Market Worried About Euroland

July 20, 2010

Ahead of Friday’s publication of European bank stress test results, the German Dax, Paris Cac, Spanish IBEX, and British Ftse have traded 1.1%, 1.2%, 0.7%, and 0.6% lower.  In the Pacific Rim, the Japanese Nikkei reopened after Monday’s Marine Day holiday with a loss of 1.2% to 9,300.  Stocks fell 0.7% in Thailand and 0.3% in India, but they rose by 1.0% in Australia and New Zealand, 1.8% in Sri Lanka, and 2.2% in China where speculation has arisen that the government will soon lift its foot off the economic brakes.

The euro early touched $1.3031, a two-month high, but now shows a net loss of 0.3% and has dipped marginally below $1.29. The dollar is also up 0.3% against sterling and 0.1% against the yen, which was rattled last Friday by fear of intervention.  The Aussie dollar and kiwi gained 0.8% and 0.7% against the U.S. currency, while the loonie edged up 0.1% ahead of the Bank of Canada rate announcement due at 13:00 GMT.  The Swissy (+0.3% versus the dollar) strengthened against other European currencies.

Ten-year British gilt and German bund yields are two basis points softer.  The 1.1% 10-year JGB is steady.

Gold and oil prices slid 0.3% and 0.1% to $1178.30 per ounce and $76.46 per barrel.

Greece, Spain, and Ireland successfully sold sovereign debt, but investors remain nervous.  The ECB allotted EUR 201.3 billion at 1.0% in its weekly refinancing tender.

German producer price inflation accelerated to 1.7% in June from 0.9% in May and 0.6% in April.  The 0.6% on-month increase was three times greater than forecast.

Britain reported bigger-than-anticipated government deficits in June.  The PSNB was Gbp 14.5 billion, and the PSNCR totaled Gbp 20.7 billion.  The current budget deficit of Gbp 12.6 billion surpassed that of Gbp 11.9 billion in June 2009.

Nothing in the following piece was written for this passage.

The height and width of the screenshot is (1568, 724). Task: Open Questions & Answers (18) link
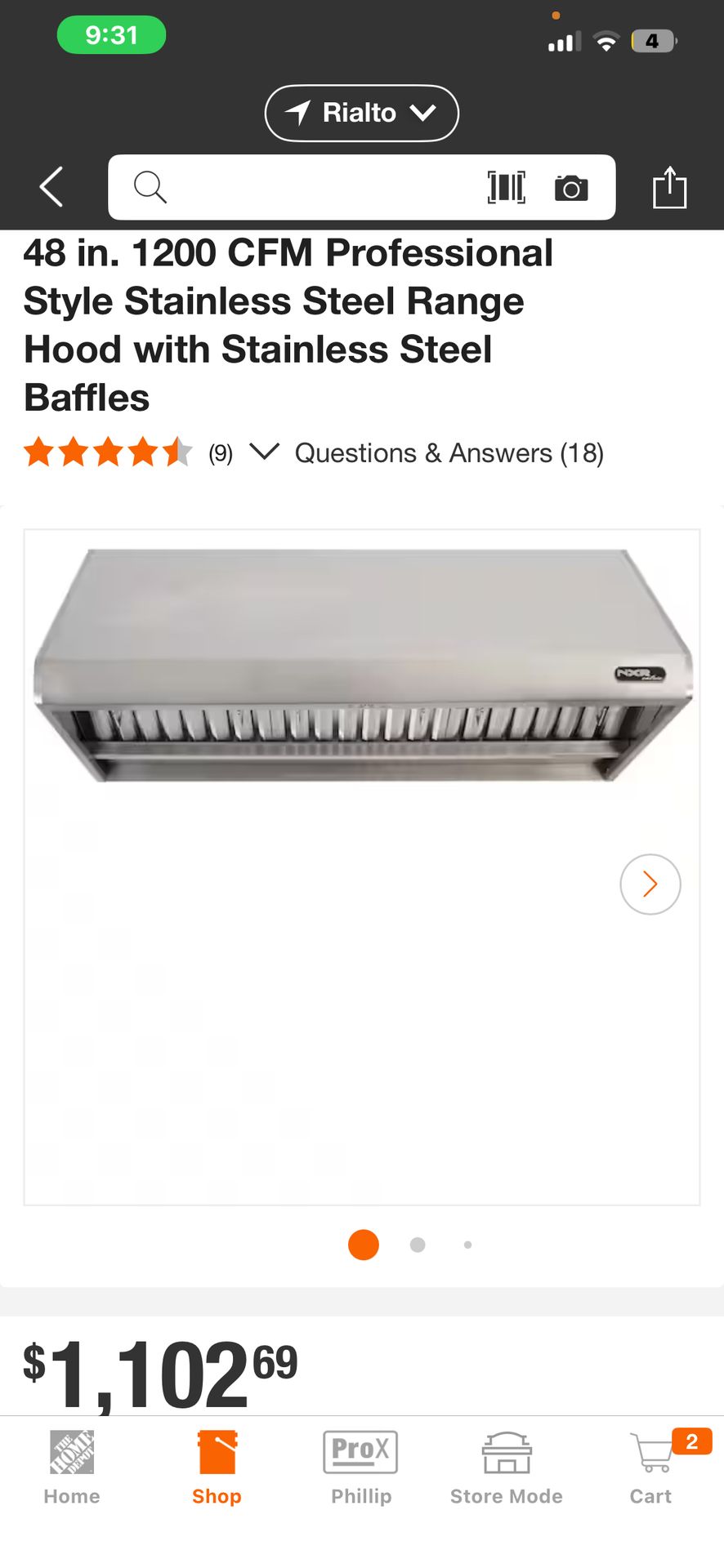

The quarterly CBI of British industrial trends revealed a better-than-expected overall balance of +24, but manufacturers predict that the strong growth rate of manufacturing output will slow in the coming three months.

British M4 was unchanged in June and up 3.0% on year.  On-year growth in M4 lending of 2.4% was the lowest in at least 27 years.  According to other Bank of England data, mortgage approvals amounted to 48K, below’ May’s 51K total and forecasts of 52K.

Hungary’s government remains in a standoff with the IMF and EU over mandated fiscal austerity.  The forint has been falling in response.

Switzerland’s trade surplus more than doubled to Chf 1.77 billion in June, but real export and import volumes fell pretty sharply last month.

Spain’s trade deficit narrowed to EUR 4.2 billion in May from EUR 5.0 billion in April.

Dutch consumer confidence improved to minus 14 in July from minus 18 in June.  Consumer spending advanced 1.2% in May.

Italian industrial orders (3.2%) and sales (0.8%) outperformed expectations in May.

Minutes from this month’s Australian interest rate meeting revealed the decision not to change policy after six previous rate hikes of 25 basis points each since October was influenced by a desire to see the impact of the European stress test results.  Officials looks for on-trend Australian growth.

Japan’s index of leading economic indicators punched in at 98.6 in May, down from 101.7 in April and 101.9 in March.  The coincident index fell a tenth to 101.2.  Convenience store sales were 1.5% lower in June than a year earlier.

Hong Kong posted a 4.6% jobless rate last month.  Taiwanese export orders were 22.5% greater in June than a year before.

The Bank of Canada will likely announce a second 25-basis point rate hike this morning, following up on its first move made June 1.  The U.S. reports housing starts and building permits today, as well as weekly chain store sales.